Requisitos das tarefas
- a) Liste todas as organizações e todas as comunidades quilombolas que o texto sobre Maria Tereza Vieira cita pelo nome.
- b) Extraia do texto sobre Maria Tereza Vieira o trecho que começa com as palavras "Quando se casou, mudou-se" e termina com "por uma separação.".

Texto extraído

#ElasQueLutam! Liderança atuante na Cooperquivale e na Rede de Sementes do Vale do Ribeira luta pela preservação da Mata Atlântica e pela garantia dos direitos quilombolas
Desde a primeira infância, Maria Tereza Vieira semeia o futuro do seu povo. Na comunidade em que nasceu, o Quilombo Sapatu, no município de Eldorado (SP), as crianças acompanhavam os pais no plantio das roças tradicionais. Semente por semente, ela contribuiu com o trabalho da mãe, que criou e sustentou a família por conta própria.
Depois de colhidos os alimentos, ela e os irmãos ajudavam no preparo da refeição. Ela recorda do que aprendeu debulhando feijão e socando arroz no pilão com a família.
“É diferente de agora. Agora tá tudo ali pros nossos filhos, é só pegar e fazer. [...] Tudo isso fez a gente crescer mais forte, todo esse aprendizado lá atrás colaborou para eu, hoje em dia, dar conta de muitas coisas”, diz.
Quando se casou, mudou-se para o Quilombo Nhunguara, onde vive a família do ex-marido. Os conhecimentos transmitidos pelas gerações anteriores se tornaram inspiração quando, alguns anos após o nascimento da filha caçula, passou por uma separação.

Informações fornecidas

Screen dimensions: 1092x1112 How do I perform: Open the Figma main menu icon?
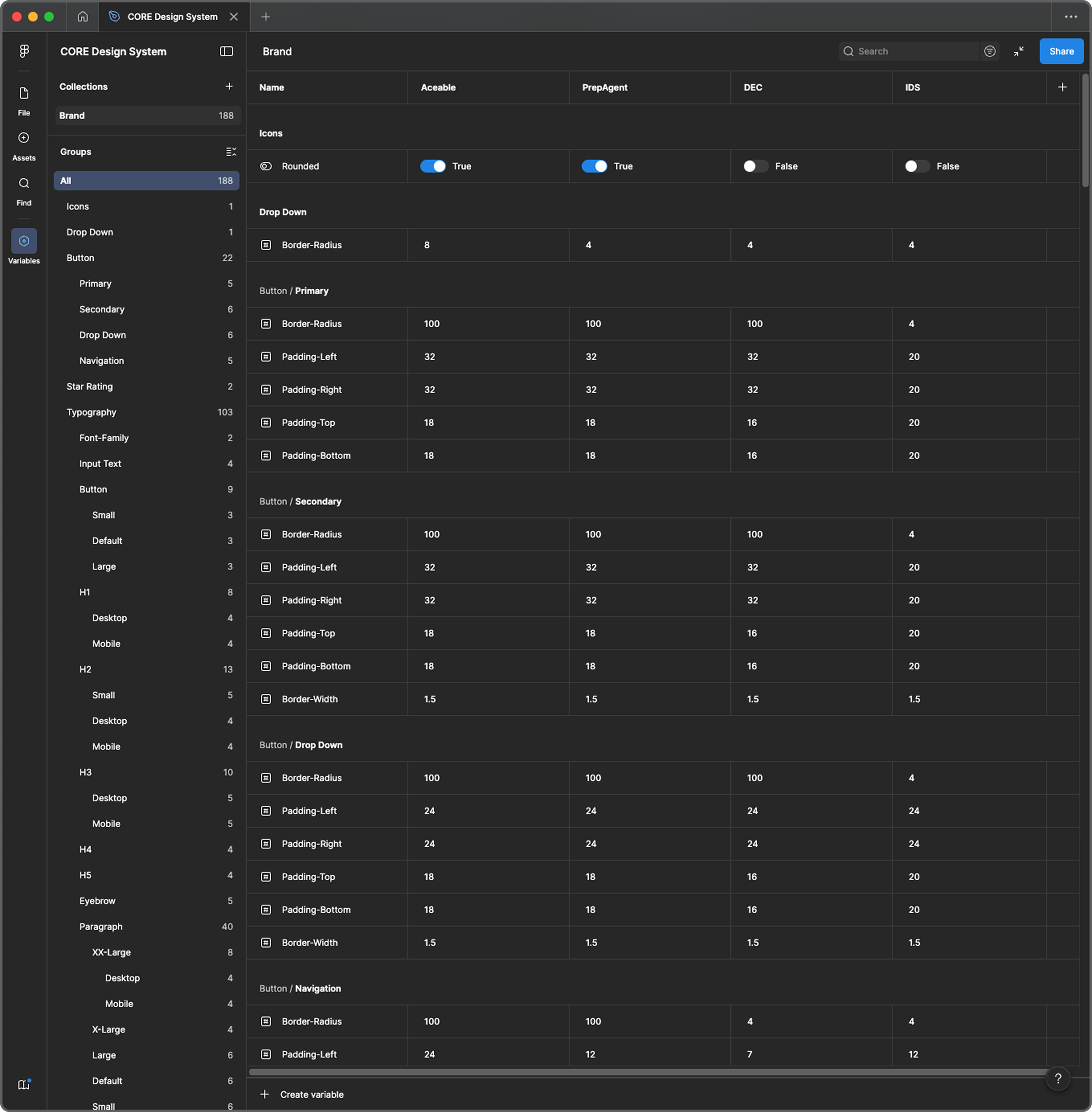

Resultados esperados
- a)
- Cooperquivale
- Rede de Sementes do Vale do Ribeira
- Quilombo Sapatu
- Quilombo Nhunguara

- b)
Quando se casou, mudou-se para o Quilombo Nhunguara, onde vive a família do ex-marido. Os conhecimentos transmitidos pelas gerações anteriores se tornaram inspiração quando, alguns anos após o nascimento da filha caçula, passou por uma separação.